A SECOND Trinidadian stranded in Suriname has written to National Security Minister Stuart Young seeking his permission to return home.
Attorneys for Ashmeed Syne wrote to Young on Sunday with an application for permission for him to re-open TT borders so he could home. TT borders were closed on March 23 because of the coronavirus threat.
Last Wednesday, Young advised Lawrence Balkaran, another Trinidadian stranded in Suriname, to write to him setting out details why he should be allowed back into TT.
Attorneys Gerald Ramdeen and Umesh Maharaj are representing the stranded group.
In their letter for Syne, the attorneys said he is a bolting technician with Exsol Industrial NV of Suriname and went there to work on the oil refinery turnaround project for the state-oil company, Staatsolie.
He went to Suriname on February 28 and was expected to return when his assignment was completed on March 22. He is paid a per diem of US$40, which goes towards living expenses.
He will soon stop receiving his per diem, and said he has almost depleted the limit on his credit card, with only TT$100 left on it.
Syne is also unable to access funds from any of his TT accounts.
Syne and the others in Suriname, all oil and gas workers, were expected to return to TT on March 22 on a special flight to repatriate stranded Surinamese in this country as well as TT citizens stuck there. The flight was cancelled when the flight crew called in sick and the flight was rescheduled for the next day and the group was told they would be accommodated if the minister gave his approval.

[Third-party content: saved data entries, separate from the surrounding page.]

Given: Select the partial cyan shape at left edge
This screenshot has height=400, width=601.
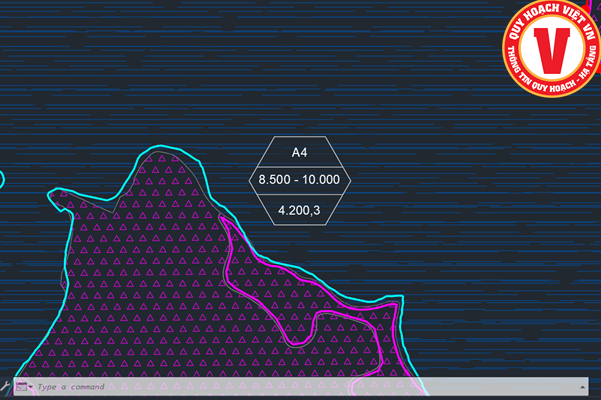Looking at the screenshot, I should pos(2,180).
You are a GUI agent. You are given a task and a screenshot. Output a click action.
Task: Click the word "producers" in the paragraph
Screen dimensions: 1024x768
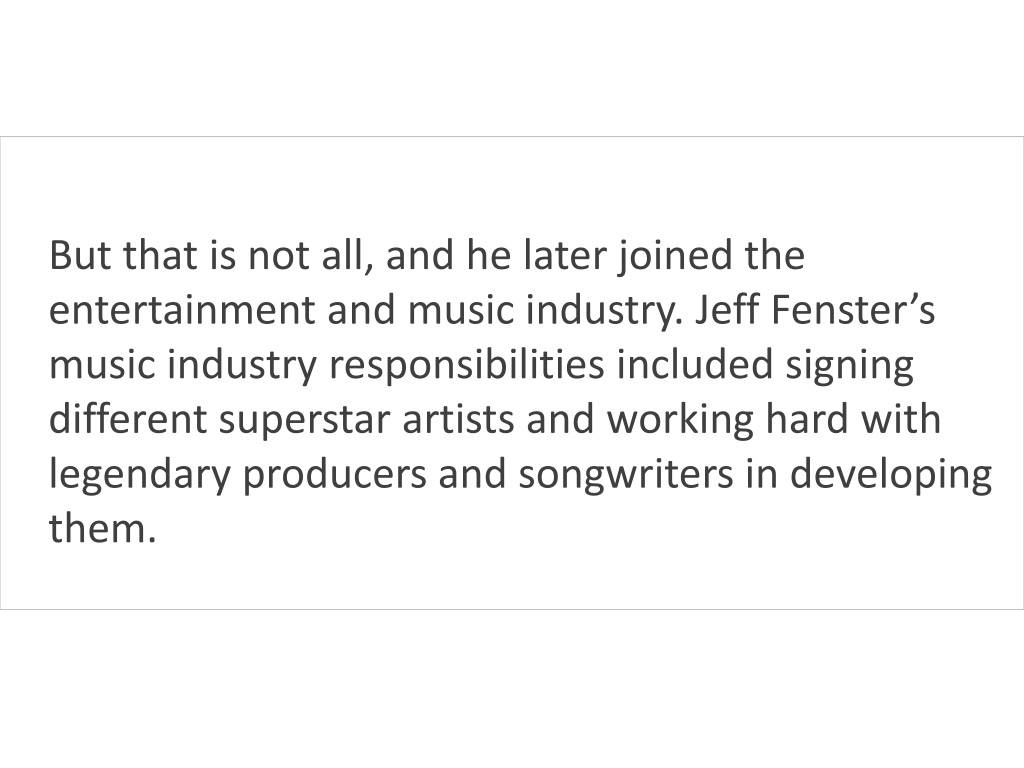coord(334,476)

On that day, the order to shut TT borders took effect from midnight to April 30 and the minister refused to give his approval for the flight to land in Piarco, leaving the group stranded in Suriname.
The letter said Syne is the sole breadwinner in his family and his indefinite absence from his family, which includes his wife, a young child, his parents and his aunt, has left him and his family in severe emotional and financial distress.

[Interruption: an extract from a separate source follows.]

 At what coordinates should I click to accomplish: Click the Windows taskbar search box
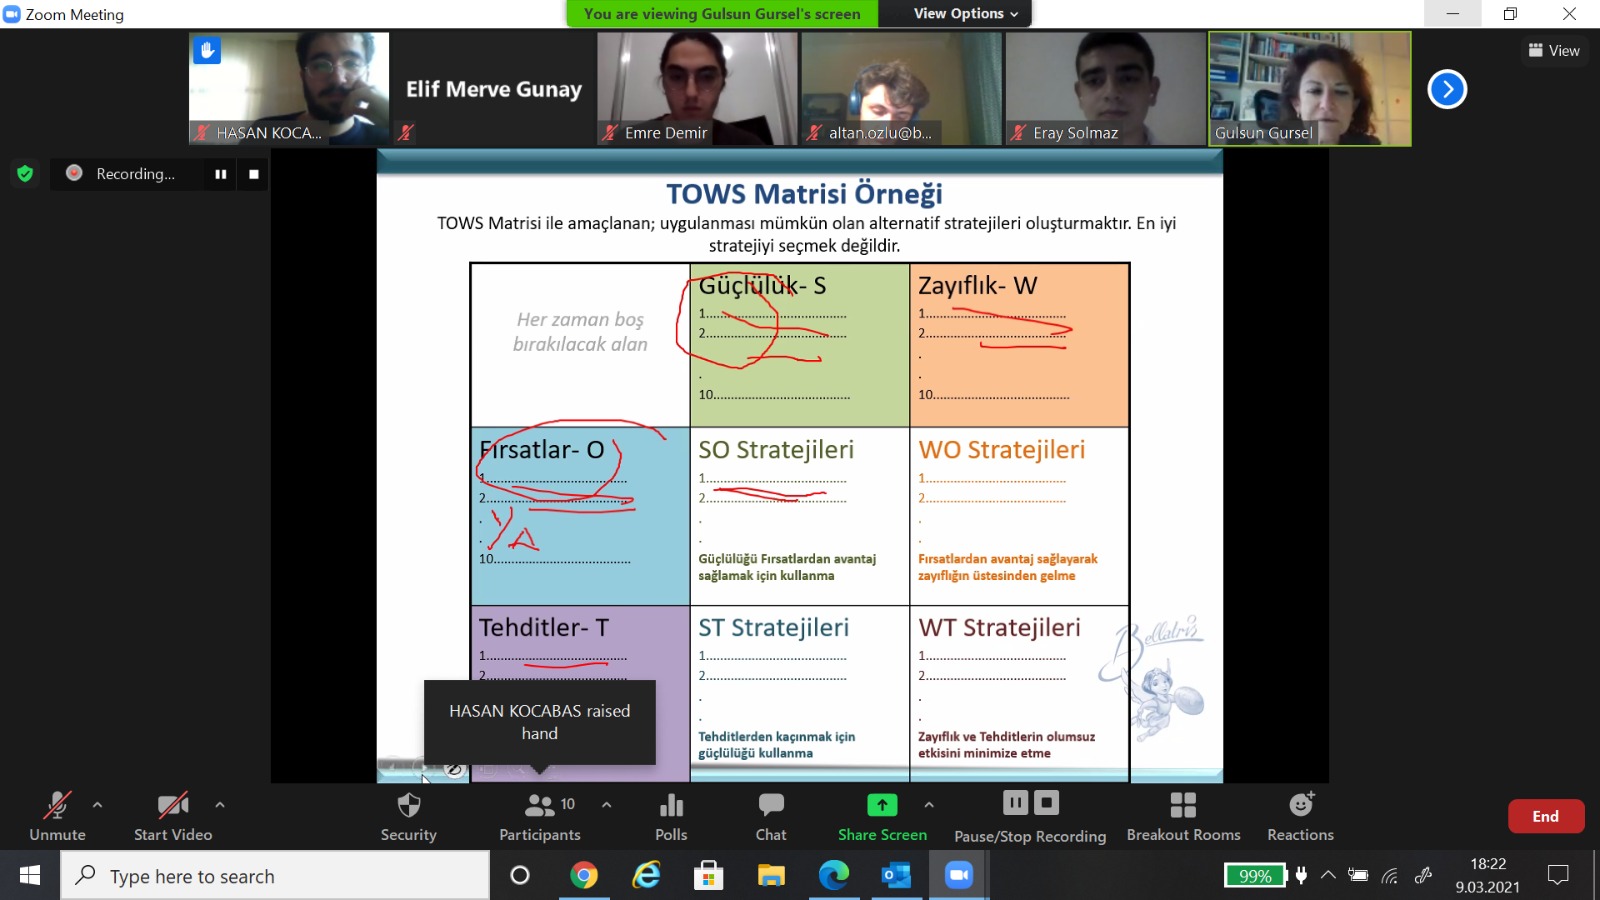[x=275, y=876]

He said his family is unable to buy food and he, too, will have problems providing for himself because all financial institutions in Suriname have been closed.
The letter also pointed out that the minister has given permission to citizens of the United Kingdom, the United States and citizens of Suriname to return to their respective countries. The letter also mentioned the return of the cruisers which were stranded in Guadeloupe who were allowed to return before the borders were closed, and placed in quarantine.

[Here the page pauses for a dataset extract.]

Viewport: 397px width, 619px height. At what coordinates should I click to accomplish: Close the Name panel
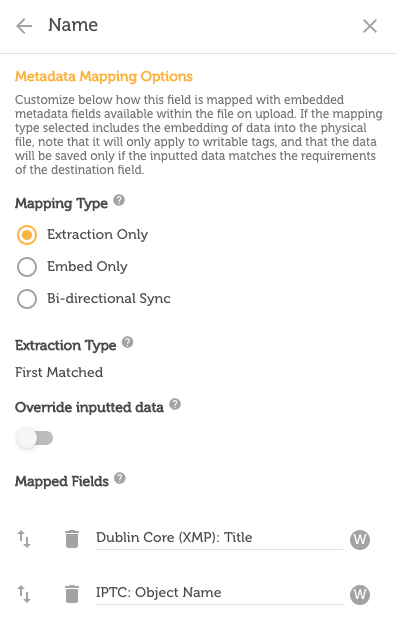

“Having exercised the power under the Quarantine Act for those nationals onboard the ill-fated cruise ship where there was a heightened and real risk of those persons being exposed and infected with the virus it would be respectfully be a most unreasonable exercise of power to deny entry to a citizen like my client who is asymptomatic to the virus and has been abiding by all the necessary pre-cautions for more than a month.
Syne insisted he will subject himself to any mandatory quarantine order if he is allowed back home.